◆ **Given task 1**:
Copy the model-fitting notes word for word, starting at "Linear regression" and ending at "Motivation (cont.)".
◆ **Given task 2**:
Use the model-fitting notes to answer these:
(a) What kind of variable do binary logit models show the dependence of?
(b) What danger do the notes name?
(c) For how many years have researchers in artificial intelligence studied this problem?

◆ **Page text**:
========================================================================

Linear regression
analysis can be used to determine the dependence
of a continuous variable on other variables
Binary logit
models can be used to determine the dependence
of a 0-1 variable on other variables
Commonalities:
The models have a known form that includes the number and
types of the terms, functions, and parameters
The parameters are estimated by maximizing or minimizing a
"fit" function
Motivation (cont.)
A Question:
Can we "determine" the form of the model as well
as its parameters?
The Answer:
Most obviously, we can try different specific models
Less obviously, we can specify a general class of models
and find the best within that class
A Danger:
Overfitting
Some History
Different Disciplines/Researchers:
Researchers in statistics have studied this problem for
hundreds of years
Researchers in artificial intelligence have studied this
problem for 50 years
Researchers in data science and big data have studied this
problem for a few years
The Resulting "Dispute":
Which techniques belong in which discipline?
Which disciplines have made the big discoveries and which
are just producing hype?
Which terminology to use?
The Machine Learning "Perspective"

========================================================================

◆ **Data block**:
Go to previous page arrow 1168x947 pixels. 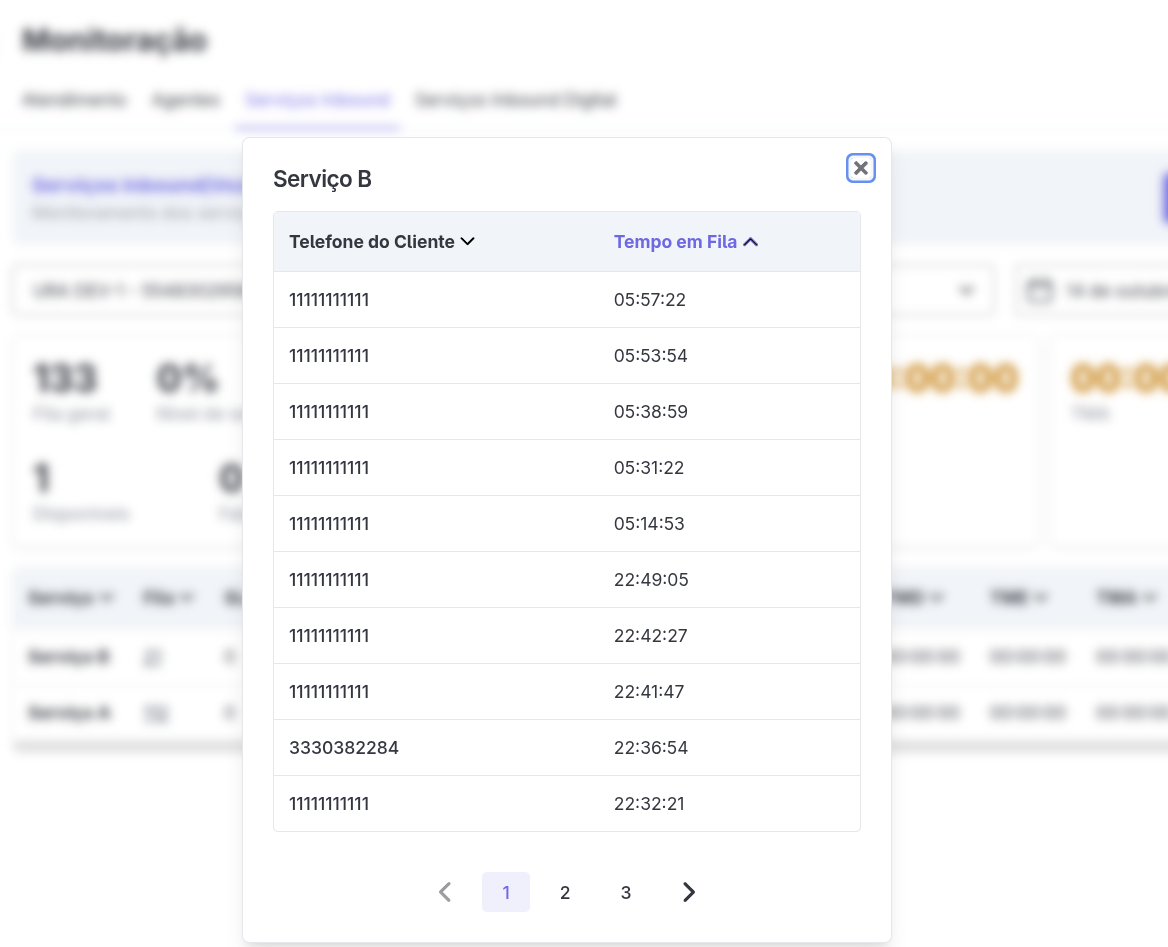446,892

========================================================================

◆ **Output 1**:
Linear regression
analysis can be used to determine the dependence
of a continuous variable on other variables
Binary logit
models can be used to determine the dependence
of a 0-1 variable on other variables
Commonalities:
The models have a known form that includes the number and
types of the terms, functions, and parameters
The parameters are estimated by maximizing or minimizing a
"fit" function
Motivation (cont.)

◆ **Output 2**:
(a) A 0-1 variable.
(b) Overfitting.
(c) 50 years.